**WORK REQUEST:** In full and unchanged, set down the entries that follow, with no images.

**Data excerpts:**
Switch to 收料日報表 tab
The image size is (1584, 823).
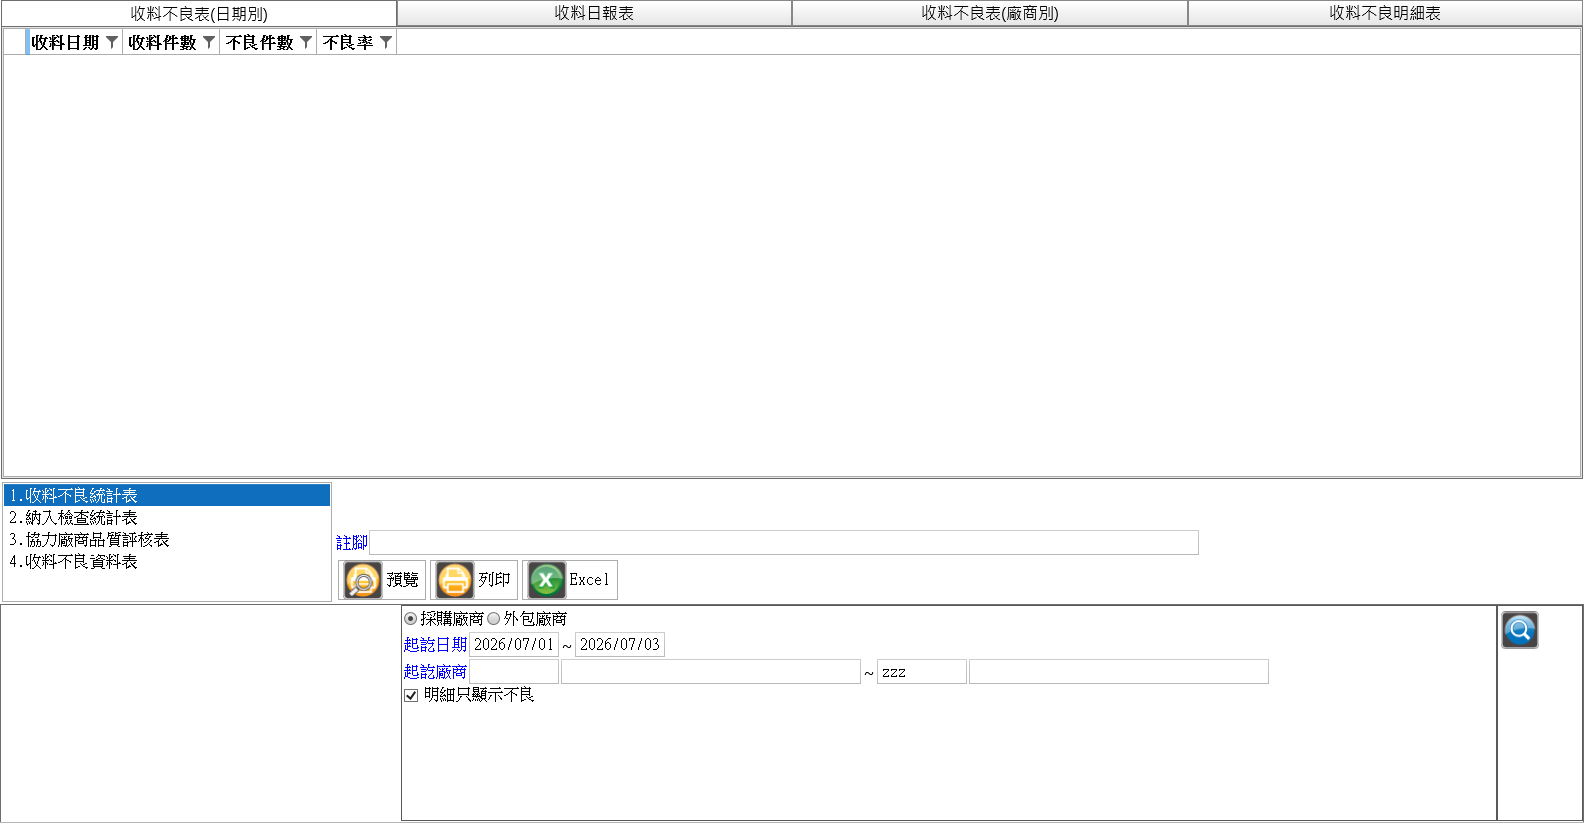click(x=594, y=13)
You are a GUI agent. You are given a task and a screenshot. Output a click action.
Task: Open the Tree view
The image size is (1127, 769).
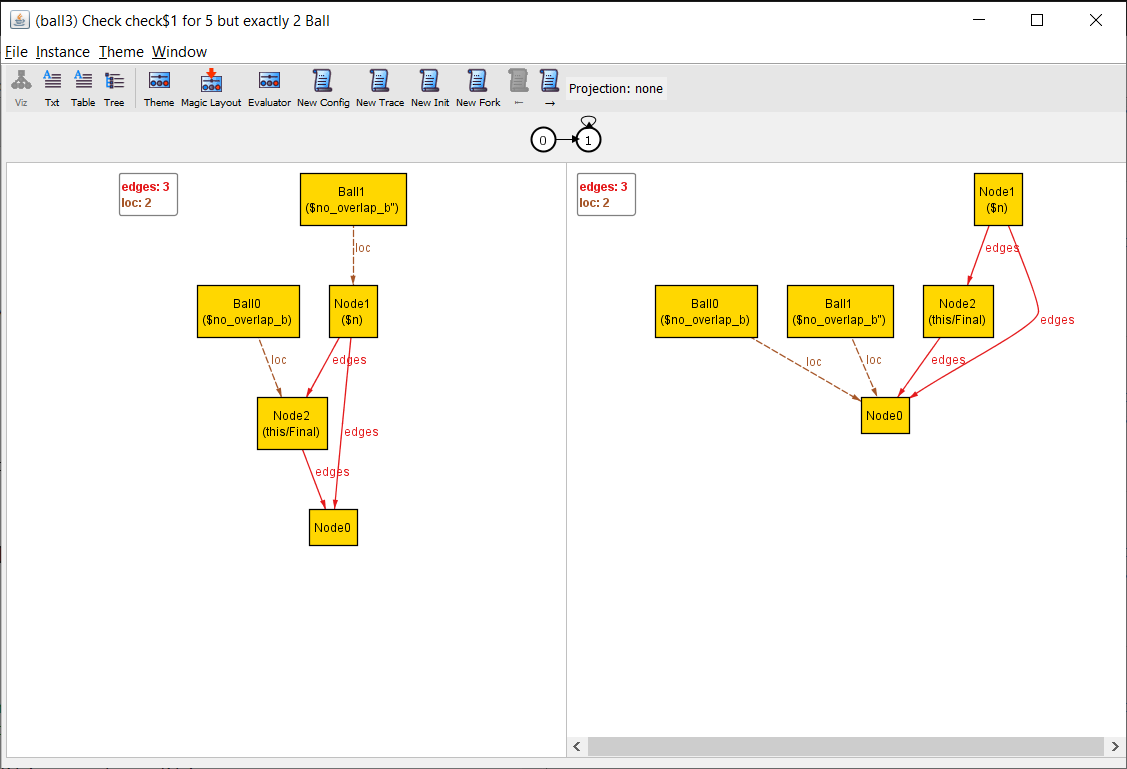[x=114, y=88]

**TASK RESPONSE:**
Switch to 收料日報表 tab
The image size is (1584, 823).
click(x=594, y=13)
You are a GUI agent. You are given a task and a screenshot. Output a click action.
Task: Open the Tree view
The image size is (1127, 769).
[x=114, y=88]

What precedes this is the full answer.